▶ Task to complete:
Please copy each line of the listing below in which the word "with" appears.

▶ Dataset:
□ □ □ □ □
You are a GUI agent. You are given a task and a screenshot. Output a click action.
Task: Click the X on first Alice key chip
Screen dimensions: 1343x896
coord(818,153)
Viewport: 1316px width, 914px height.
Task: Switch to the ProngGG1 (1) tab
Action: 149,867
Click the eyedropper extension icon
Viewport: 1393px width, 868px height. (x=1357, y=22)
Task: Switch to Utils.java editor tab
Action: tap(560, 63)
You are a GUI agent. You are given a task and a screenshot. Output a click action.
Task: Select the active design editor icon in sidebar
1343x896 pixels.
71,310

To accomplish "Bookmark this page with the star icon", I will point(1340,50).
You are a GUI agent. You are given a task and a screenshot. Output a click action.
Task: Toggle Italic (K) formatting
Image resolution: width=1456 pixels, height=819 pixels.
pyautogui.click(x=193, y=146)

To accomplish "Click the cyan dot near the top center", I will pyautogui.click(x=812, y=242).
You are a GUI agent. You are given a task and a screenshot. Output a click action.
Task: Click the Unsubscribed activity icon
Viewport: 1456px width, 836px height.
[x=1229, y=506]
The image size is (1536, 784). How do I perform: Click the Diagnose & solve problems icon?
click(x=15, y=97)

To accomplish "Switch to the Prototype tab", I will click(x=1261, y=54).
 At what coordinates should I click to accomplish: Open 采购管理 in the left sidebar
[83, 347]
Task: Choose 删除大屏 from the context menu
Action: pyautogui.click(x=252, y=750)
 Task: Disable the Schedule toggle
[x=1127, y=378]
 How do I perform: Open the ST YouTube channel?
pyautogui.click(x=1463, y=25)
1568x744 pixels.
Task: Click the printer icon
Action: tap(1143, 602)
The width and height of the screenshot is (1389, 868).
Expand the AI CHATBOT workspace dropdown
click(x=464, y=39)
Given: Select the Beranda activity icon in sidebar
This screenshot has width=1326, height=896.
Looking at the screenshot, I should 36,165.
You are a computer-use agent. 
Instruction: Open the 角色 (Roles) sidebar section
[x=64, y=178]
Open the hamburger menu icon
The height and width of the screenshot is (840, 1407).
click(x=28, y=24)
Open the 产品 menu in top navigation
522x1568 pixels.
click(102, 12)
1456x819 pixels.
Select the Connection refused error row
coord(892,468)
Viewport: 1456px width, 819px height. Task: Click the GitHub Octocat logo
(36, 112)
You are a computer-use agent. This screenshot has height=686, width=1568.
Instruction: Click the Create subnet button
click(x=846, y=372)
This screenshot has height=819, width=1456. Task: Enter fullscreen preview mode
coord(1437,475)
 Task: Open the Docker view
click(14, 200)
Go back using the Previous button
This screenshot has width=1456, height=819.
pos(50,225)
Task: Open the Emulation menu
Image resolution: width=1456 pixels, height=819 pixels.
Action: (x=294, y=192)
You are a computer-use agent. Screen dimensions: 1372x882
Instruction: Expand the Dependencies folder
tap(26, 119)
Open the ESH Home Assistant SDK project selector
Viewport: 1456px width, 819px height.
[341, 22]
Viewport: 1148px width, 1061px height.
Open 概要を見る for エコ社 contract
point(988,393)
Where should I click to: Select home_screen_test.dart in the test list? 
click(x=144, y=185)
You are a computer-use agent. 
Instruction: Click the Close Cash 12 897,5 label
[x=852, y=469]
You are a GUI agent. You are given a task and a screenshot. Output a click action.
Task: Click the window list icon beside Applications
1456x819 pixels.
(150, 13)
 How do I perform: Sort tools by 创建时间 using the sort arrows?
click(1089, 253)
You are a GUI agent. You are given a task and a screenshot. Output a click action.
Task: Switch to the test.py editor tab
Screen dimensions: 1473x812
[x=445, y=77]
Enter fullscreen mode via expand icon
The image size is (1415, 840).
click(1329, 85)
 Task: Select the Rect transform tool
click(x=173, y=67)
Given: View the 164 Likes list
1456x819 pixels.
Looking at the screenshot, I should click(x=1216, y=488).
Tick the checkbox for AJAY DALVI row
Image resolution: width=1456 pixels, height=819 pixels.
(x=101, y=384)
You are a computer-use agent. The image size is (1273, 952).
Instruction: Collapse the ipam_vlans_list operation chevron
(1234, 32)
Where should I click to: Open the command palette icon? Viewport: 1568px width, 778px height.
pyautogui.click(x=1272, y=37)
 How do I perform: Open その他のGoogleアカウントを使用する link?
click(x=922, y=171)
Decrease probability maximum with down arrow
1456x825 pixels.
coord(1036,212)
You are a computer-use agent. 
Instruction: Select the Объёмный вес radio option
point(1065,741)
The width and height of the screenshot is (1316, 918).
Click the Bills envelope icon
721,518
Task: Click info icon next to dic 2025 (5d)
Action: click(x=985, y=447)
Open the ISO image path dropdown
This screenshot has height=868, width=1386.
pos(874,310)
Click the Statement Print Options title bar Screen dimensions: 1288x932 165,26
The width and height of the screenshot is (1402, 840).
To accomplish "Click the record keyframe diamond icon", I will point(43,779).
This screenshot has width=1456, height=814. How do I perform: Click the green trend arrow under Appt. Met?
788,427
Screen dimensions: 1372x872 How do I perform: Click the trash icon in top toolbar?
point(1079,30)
□ □ □ □ □
▶ Task answer:
To accomplish "Bookmark this page with the star icon", I will point(1340,50).
Decrease probability maximum with down arrow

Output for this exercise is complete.